Chapters 4 through 8 examine their experiences using the stories of activists themselves. These chapters mimic and model the nature of the conversations we had around strategies and goals (Chapter 4), resources and organizations (Chapter 5), participation and commitment (Chapter 6), activist burnout (Chapter 7) and activist identity (Chapter 8). Every chapter introduces some relevant scholarship on the topic and allows the activists to weigh in on the topic. This encounter serves any number of purposes. In some cases, it critiques the concepts; in other cases, it suggests solutions to or “ways around” dilemmas or unresolved tensions within activism. In general, this encounter is between the scholar’s emphasis on “the ties that bind” and the activist’s emphasis on the actions and meanings of individuals that loosen those ties. Its goal is to chasten the hubris of activists who see all things possible and counter the cynicism of scholars who see cooptation and compromise at every turn.
Chapter 4 uses this encounter to provide suggestions about strategies to move from reform-oriented goals to those that attempt institutional restructuring. Chapter 5 uses activists’ stories to remind scholars of the plethora of viable social movement structures and settings. Chapters 4 and 5 present activists speaking about the goals they pursue in doing social change work, the strategies they use to obtain those goals, the resources they try to cultivate to assist them in that work, and the networks or organizations they develop to give continuity to that work. The many excerpts from the oral histories are structured by and juxtaposed with the relevant theoretical frameworks and concepts that scholars use to examine strategies, goals, resources, political opportunities, and organizations. This encounter yields several outcomes. For social movement scholars, it provides some suggestions about improving those concepts and frameworks. For activists, it provides some clues to resolving or thinking differently about some of the dilemmas and issues involved in their work.
Chapter 6 gives both scholars and activists a different way of approaching recruitment and commitment, moving scholars away from additive or monocausal understandings and showing activists the untapped resources and techniques they possess to mobilize members.
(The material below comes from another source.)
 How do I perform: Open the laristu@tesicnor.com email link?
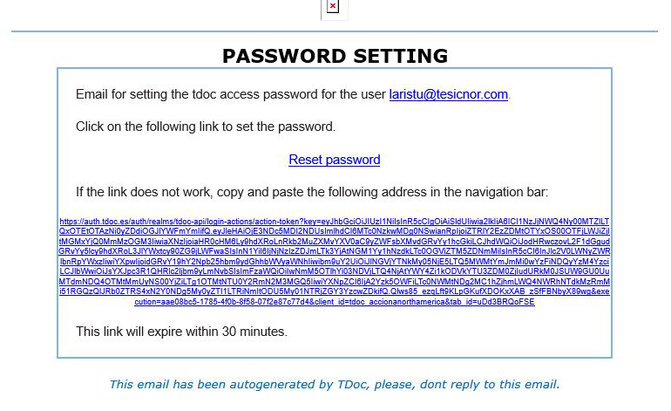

The chapter features activists’ personal stories about how they were recruited into and became committed to activism and the strategies they use to encourage participation in progressive activism. Unlike the way that scholars have presented that process, activists describe it not as a function of a single factor or even a combination of factors accumulated in an additive manner. Instead, we see a variety of pathways to activism, all interactively constructed across a number of biographical, social-network, and event-driven dimensions. The stories do participate in the concepts that social movement scholars use to describe these processes but they complicate and deepen these concepts in many ways. This encounter between concepts and stories provides some insights into techniques activists might use in doing their recruitment and solidarity-building work in various organizations and campaigns.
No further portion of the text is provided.